Dia menjelaskan di beberapa negara, konsep upaya-upaya mediasi, perdamaian dan solusi alternatif menjadi pintu utama dalam segala penyelesaian konflik, sehingga pengadilan menjadi jalan terakhir untuk mendapatkan keadilan (ultimum remidium).
Karena itu, ketika Bale Kertha Adhyaksa sudah dibuatkan peraturan daerah dan terimplementasi dengan baik, maka Bali akan menjadi role model penyelesaian hukum berbasis kearifan lokal.
Terkecuali, untuk kasus kasus pidana akan ada pembatasan sesuai dengan dampak yang ditimbulkan.
Baca juga: Kejati Bali libatkan desa adat dalam penyelesaian hukum
Menurut Sumedana, meminimalisir kasus ke pengadilan akan memberikan dampak yang sangat luas bagi negara dan masyarakat.
"Bagi negara akan menekan jumlah pengeluaran (biaya perkara) sampai pada biaya pembinaan. Bagi masyarakat akan lebih cepat, tidak berbiaya dan tidak menimbulkan resistensi di masyarakat; tercipta masyarakat yang harmonis, damai dan penuh dengan toleransi," katanya.
Mantan Kapuspen Kejagung RI itu menyatakan dalam menjaga Bali dengan kebudayaan, adat istiadat dan segala keistimewaannya bukan hal yang mudah.

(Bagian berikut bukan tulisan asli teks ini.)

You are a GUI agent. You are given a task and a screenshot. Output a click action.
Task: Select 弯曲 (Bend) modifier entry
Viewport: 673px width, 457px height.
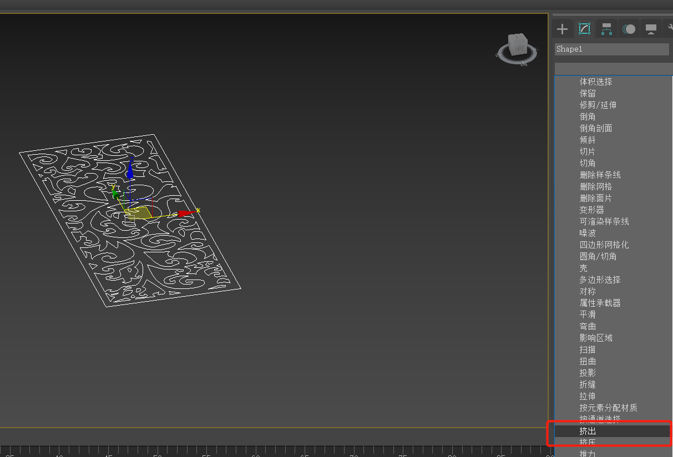[x=588, y=326]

Untuk itu, perlu dirawat minimal dengan dua hal, yakni menjaga tanahnya dan menjaga manusianya sehingga kebudayaan dan adat istiadat tidak bergeser ke tempat lain.
Bali dengan Desa kalapatra dan Tri Hita Karananya mumpuni dalam menyongsong perkembangan hukum di masa depan.
Baca juga: Kajati Bali: Bale Kertha Adhyaksa jadi tempat selesaikan sengketa adat
Desa kalapatra mengajarkan manusia Bali untuk beradaptasi, fleksibel serta mampu berkolaborasi dengan siapa pun.
Sedangkan konsep Tri Hita Karana akan menjaga hubungan harmonisasi manusia dengan Tuhan,manusia dengan manusia lainnya serta mahluk hidup bumi ini.
"Inilah konsep dasar yang meng-ajeg -an Bali sampai saat ini, sehingga manusianya dibangun dengan akal budi pekerti yang baik serta tanahnya dijaga agar tidak terjual habis," katanya.
Menurut dia, penguatan Ajeg Bali juga tidak terlepas dari komitmen bersama baik dari masyarakat, pemerintah dan lembaga lain harus terlibat untuk mencari solusi atas segala tantangan yang dihadapi Bali di masa yang akan datang.
"Jaksa dalam hal ini diinisiasi Kajati Bali mengambil peran sesuai dengan tupoksinya yaitu membangun Bale Kertha Adhyaksa dalam rangka mencari tempat solusi segala permasalahan ada di wilayah hukum ada di Bali," kata Ketut Sumedana.